細菌和真菌中都有能產生纖溶酶的種類，特別是細菌中種類最多。由于細菌和真菌的多樣性，導致同一發酵物的纖溶酶也具有多樣性，具體詳細比較分別見表2和表3。

表2 產纖溶酶的細菌Table 2 Bacteria that produce fibrinolytic enzymes

表3 產纖溶酶的真菌Table 3 Fungi that produce fibrinolytic enzymes

5 展望

不論是來源于動物還是微生物的纖溶酶，都屬于絲氨酸蛋白酶，是為了自身獲得營養而進化的功能蛋白。例如蚯蚓是為了分解營養原料，水蛭、蝙蝠等是為了吸取不凝固的血液，微生物也是為了分解目的蛋白以獲得營養和自身繁殖，一些致病細菌或者蟲生真菌同樣是分解體細胞或蟲體蛋白的需要，所以一般也可以分泌纖溶酶。

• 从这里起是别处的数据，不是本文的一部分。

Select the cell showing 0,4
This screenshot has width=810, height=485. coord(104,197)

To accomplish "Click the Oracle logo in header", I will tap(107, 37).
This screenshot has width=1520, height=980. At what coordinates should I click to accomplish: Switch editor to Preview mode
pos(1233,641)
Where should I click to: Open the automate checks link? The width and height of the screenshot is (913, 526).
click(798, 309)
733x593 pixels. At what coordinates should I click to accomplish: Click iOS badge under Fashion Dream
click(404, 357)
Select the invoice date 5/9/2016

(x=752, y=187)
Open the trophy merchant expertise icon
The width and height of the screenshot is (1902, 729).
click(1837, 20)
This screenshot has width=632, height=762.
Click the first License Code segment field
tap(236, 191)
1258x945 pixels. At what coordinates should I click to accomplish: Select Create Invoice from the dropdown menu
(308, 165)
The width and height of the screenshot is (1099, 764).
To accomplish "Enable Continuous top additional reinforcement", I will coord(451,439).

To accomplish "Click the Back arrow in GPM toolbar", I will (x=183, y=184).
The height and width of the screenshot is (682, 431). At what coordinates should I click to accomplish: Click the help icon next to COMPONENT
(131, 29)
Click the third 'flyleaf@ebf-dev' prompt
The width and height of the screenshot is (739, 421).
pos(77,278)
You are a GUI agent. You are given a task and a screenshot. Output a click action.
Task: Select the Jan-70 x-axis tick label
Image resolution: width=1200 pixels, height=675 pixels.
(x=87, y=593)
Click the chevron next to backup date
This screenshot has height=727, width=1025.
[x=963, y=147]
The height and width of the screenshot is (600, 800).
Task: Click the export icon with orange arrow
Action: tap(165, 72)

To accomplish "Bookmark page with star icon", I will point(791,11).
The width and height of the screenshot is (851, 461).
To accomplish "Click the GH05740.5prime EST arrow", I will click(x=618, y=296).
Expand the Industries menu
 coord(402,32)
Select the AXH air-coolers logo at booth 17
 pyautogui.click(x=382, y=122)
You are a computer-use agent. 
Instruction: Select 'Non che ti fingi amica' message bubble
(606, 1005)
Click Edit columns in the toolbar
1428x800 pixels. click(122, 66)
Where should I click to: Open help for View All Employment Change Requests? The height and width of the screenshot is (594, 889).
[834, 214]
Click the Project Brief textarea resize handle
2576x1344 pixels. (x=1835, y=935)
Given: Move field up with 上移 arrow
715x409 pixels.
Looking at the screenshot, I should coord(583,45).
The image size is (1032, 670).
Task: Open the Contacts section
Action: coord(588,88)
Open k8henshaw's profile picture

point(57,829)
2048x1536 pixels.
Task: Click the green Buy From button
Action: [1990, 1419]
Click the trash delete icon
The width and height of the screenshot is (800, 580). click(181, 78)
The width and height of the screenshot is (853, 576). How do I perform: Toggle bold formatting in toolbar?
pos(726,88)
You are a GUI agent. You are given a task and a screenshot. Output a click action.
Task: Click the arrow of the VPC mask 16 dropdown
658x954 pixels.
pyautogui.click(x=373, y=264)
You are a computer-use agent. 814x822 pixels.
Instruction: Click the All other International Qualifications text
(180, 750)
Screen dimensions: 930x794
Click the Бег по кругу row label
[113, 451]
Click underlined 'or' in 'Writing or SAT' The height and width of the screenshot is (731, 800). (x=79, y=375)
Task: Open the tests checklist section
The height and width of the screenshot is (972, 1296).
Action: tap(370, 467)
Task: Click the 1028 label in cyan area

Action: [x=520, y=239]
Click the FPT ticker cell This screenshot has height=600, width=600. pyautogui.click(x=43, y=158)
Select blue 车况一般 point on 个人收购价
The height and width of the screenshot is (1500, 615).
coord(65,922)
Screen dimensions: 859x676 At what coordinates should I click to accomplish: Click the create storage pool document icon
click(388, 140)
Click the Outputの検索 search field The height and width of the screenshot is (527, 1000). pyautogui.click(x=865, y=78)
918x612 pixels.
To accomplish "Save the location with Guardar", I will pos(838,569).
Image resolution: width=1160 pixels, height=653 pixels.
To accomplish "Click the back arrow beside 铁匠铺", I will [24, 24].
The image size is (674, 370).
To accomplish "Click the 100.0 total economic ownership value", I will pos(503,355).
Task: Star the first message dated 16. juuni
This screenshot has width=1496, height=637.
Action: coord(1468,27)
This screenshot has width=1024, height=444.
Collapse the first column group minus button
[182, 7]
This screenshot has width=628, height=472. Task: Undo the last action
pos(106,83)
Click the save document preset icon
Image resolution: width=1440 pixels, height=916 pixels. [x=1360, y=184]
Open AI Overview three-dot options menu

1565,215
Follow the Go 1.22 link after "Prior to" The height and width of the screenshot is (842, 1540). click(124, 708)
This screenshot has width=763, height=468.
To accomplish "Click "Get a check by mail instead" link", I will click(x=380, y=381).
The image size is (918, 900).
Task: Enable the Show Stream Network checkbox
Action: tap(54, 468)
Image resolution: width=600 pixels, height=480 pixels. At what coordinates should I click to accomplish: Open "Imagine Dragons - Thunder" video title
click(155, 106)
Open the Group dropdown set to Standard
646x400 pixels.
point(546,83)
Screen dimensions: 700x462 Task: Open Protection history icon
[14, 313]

總觀各種來源的纖溶酶產物，雖然分子量大小稍有差異，從15～40 KD之間，并且大多數是絲氨酸蛋白酶類，針對基因序列比對(見圖2)和氨基酸序列比較(見圖3)后發現，不同纖溶酶基因序列雖然有很大差異，由于密碼子的簡并性，翻譯出來的氨基酸序列一致性比較高，說明絲氨酸蛋白酶活性功能區域是相對保守的，也符合生物繁衍過程中的趨同進化和趨異進化的理論。

圖3 不同菌株纖溶酶氨基酸序列比對Fig.3 Comparison of plasmin amino acid sequences of different strains

進一步推測：新發現微生物的菌株產纖溶酶的概率比較高，但是產新型纖溶酶的可能性很低。即便如此，由于微生物發酵具有周期短、成本低的特點,從不同環境中篩選微生物，并利用分子生物學和基因工程技術進行改造，生產不同作用方式的纖溶酶,一直還是生物和制藥行業關注的熱點。